What Does Curtis Jones’ Performance Mean To Liverpool?

If one day the devil appeared in front of me and said that the only way I’d be able to save my life was to choose a team for Liverpool to play and the Reds would have to win, I’m fairly certain I’d ask for them to go up against Eddie Howe’s Bournemouth side. I’m an atheist, like, so I’m fairly certain that I’m never going to be presented with that situation, yet if I was I’d struggle to think of a more compliant team. They’ve been struggling lately, of course, so you have to take that into account, but apart from the time that we threw away a lead to hand them three points out of nowhere, they always feel like a team that Jürgen Klopp has got the measure of. That was very much the case yesterday, when most of the match played out like a training game. Apart from the departure from the pitch of Dejan Lovren because of an injury, it was the ideal preparation for our game against Salzburg in the week.

That the manager played down the Lovren injury after the full-time whistle made it even better. We barely had to get out of second gear for most of the ninety, putting the Cherries to the sword with ease. When our famous old rivals did us a favour later on that day by winning the Manchester derby it meant that we would end the weekend fourteen points clear of Pep Guardiola’s City side. Unlike some I’m not quite so dismissive of Leicester City, believing them to be very much in this title fight. Regardless, an eight point lead at the top in December is something I’d have bitten your hand off for at the start of the season, so I’d much rather be out in front than one of the chasing pack. Arguably the most impressive thing about our last two wins is the fact that we’ve racked them up whilst heavily rotating our squad. It was the appearance of Curtis Jones that pleased me the most, but what does it mean for Liverpool?

We’ve Finally Got Joined Up Thinking

For so long it felt as though there was a battle being waged between various managers in the dugout and the people in charge of the youth systems. Rafa Benitez wanted things to work one way, then Brendan Rodgers thought it should be something entirely different. There didn’t seem to be a link between the first team and the Academy, no path for youngsters to follow to give themselves the best chance of making it into the Liverpool team. Yes, youngsters have come through every now and again, with Raheem Sterling being one of the best examples of the modern era. Trent Alexander-Arnold also fits into that category, but they are both players that could easily be labelled as ‘generational talents’. Whether Curtis Jones turns out to be one too remains to be seen, but right now he’s a decent player showing the likes of Harvey Elliot and Rhian Brewster that there’s definitely a path through.

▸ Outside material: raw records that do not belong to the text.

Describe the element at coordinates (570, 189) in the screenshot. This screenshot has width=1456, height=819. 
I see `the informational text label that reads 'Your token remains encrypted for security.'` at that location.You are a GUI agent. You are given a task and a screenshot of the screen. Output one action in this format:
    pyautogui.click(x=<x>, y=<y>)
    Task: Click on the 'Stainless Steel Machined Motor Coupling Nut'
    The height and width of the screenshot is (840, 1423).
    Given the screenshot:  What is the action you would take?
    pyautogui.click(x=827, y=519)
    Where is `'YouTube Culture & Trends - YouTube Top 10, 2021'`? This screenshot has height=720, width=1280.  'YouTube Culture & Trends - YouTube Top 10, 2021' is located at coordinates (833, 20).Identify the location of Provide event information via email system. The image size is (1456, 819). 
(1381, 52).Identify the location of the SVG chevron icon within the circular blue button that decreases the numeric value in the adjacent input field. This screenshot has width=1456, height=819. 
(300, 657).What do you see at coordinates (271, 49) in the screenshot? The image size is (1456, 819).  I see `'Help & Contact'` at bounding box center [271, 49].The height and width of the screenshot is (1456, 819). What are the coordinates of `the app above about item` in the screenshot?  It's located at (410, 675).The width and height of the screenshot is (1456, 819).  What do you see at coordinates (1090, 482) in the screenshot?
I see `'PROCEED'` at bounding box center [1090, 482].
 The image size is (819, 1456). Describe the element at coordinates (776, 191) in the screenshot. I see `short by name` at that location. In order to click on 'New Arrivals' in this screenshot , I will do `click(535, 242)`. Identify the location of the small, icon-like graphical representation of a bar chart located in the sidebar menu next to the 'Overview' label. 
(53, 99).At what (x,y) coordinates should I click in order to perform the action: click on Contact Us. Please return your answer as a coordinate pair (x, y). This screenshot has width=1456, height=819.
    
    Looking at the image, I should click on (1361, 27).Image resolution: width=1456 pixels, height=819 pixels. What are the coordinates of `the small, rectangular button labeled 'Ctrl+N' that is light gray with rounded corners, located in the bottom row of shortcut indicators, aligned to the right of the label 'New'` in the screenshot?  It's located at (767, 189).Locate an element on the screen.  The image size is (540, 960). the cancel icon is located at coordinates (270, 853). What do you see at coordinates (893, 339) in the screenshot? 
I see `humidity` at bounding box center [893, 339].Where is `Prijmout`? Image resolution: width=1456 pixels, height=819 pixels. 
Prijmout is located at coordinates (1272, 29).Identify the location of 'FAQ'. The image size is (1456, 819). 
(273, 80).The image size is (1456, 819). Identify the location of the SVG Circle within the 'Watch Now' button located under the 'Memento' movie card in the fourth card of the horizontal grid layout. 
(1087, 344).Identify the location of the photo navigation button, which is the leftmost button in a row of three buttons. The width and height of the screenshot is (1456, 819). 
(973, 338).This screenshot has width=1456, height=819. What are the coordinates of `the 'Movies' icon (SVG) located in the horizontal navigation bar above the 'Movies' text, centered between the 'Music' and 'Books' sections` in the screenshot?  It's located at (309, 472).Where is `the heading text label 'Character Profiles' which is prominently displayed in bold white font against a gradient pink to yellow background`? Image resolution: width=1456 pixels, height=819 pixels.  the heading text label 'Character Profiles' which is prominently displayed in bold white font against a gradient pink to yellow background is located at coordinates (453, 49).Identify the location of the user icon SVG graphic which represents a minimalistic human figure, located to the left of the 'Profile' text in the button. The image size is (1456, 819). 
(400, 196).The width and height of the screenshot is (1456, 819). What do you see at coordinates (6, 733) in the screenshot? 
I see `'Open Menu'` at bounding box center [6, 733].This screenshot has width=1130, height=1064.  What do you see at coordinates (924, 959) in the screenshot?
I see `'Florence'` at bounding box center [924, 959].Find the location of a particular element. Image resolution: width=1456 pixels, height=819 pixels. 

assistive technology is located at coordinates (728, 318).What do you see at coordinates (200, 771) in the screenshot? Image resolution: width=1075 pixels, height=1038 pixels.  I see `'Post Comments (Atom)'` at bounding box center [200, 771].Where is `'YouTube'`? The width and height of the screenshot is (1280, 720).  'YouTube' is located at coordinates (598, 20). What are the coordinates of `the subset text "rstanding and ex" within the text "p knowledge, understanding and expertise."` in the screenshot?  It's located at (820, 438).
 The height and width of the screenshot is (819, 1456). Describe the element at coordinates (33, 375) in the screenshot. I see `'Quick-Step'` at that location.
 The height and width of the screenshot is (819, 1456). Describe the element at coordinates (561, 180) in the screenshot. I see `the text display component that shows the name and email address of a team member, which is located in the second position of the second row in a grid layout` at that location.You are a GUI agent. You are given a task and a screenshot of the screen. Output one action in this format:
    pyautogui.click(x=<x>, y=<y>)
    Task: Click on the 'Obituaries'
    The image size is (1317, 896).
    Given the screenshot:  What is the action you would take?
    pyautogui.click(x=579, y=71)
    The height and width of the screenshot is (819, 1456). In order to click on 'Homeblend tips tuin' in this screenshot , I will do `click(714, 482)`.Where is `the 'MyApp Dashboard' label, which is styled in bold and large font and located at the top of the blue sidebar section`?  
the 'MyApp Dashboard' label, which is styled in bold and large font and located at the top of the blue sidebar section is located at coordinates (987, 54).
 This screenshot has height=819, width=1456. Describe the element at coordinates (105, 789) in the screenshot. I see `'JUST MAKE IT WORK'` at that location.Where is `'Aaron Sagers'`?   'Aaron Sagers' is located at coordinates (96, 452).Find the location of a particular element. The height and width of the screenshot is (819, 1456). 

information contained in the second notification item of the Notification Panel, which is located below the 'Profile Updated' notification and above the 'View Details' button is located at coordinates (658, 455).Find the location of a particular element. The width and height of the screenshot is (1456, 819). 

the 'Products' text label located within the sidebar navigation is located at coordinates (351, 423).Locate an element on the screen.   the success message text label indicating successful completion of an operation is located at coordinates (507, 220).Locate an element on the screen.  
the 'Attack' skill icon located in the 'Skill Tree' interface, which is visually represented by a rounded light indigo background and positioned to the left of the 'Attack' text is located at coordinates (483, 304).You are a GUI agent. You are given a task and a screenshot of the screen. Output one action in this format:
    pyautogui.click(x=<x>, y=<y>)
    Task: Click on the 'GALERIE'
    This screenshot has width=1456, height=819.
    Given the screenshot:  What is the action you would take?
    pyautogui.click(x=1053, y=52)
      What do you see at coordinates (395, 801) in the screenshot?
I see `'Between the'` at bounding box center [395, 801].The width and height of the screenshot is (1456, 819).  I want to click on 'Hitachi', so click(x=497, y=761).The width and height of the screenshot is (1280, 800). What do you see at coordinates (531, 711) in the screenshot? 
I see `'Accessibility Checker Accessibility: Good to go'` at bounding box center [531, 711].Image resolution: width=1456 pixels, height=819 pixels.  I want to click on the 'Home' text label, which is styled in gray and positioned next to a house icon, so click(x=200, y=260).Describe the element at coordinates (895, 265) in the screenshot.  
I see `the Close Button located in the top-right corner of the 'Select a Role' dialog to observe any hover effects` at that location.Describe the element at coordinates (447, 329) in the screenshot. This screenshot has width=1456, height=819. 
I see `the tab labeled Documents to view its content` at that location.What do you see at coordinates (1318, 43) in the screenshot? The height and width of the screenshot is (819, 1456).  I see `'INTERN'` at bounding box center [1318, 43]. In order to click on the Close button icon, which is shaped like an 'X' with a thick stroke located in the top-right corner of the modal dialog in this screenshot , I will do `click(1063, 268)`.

Perhaps even more importantly than that, though, he didn’t look even remotely out of place. Of course you have to bear in mind that Bournemouth were really poor and were demoralised to the point of almost having given up by the time he came on, but he looked like any other Liverpool first teamer during his time on the pitch. It’s a sign that there is joined up thinking in every sense at Liverpool Football Club right now. The Academy is training and playing in a way that means that players are able to slip into the first-team entirely seamlessly. Jones’ performance wasn’t spectacular, but it didn’t need to be. As a midfielder in a Jürgen Klopp team his job isn’t to do the spectacular it’s to do the necessary. Keep things ticking over and allow the flashy lads to worry about doing more fancy things. The joined up thinking on display at the club right now was demonstrated perfectly by his performance.

United Had Plenty Of Lads Like Him In The Nineties

When I was a teenager I had to put up with watching Manchester United win title after title under Alex Ferguson. As if that wasn’t irritating enough, one of the worst things was that some of the players that ended up with titles under the Scot always seemed to be mediocre. Now as it happens I think Curtis Jones will develop into a really good midfielder, but there’s also a chance that it might just be the system that we’ve got in place that suits him in a similar way to how United’s system suited the likes of John O’Shea, Wes Brown and Nicky Butt. They were never terrible players, but their careers away from Old Trafford suggested that they were never that brilliant either. Yet what Ferguson did so brilliantly was to foster a sense of belief and a culture of quality at Manchester United that meant that players could come into the first-team without any major drop in quality.

It’s something that Jürgen Klopp seems to be repeating at Anfield. If the last two games are anything to go by then it doesn’t matter which players come in as long as they know the jobs that they’re being asked to do. Eight goals scored across one hundred and eighty minutes with two conceded suggests that the German has got his squad functioning in a way that we haven’t seen for some years. It was demonstrated perfectly by Jones’ performance and it was strong enough to make me confess that I won’t be concerned in the slightest if he features in any of our remaining games. It’s credit to the player that he’s worked hard enough to ensure that he’s likely to be in Klopp’s thinking moving forward and it’s a joy for the rest of us that another Scouser will be part of the setup in the future. His career could go anywhere, but he’s in the right place and with the right manager to mean it’s only like to go up.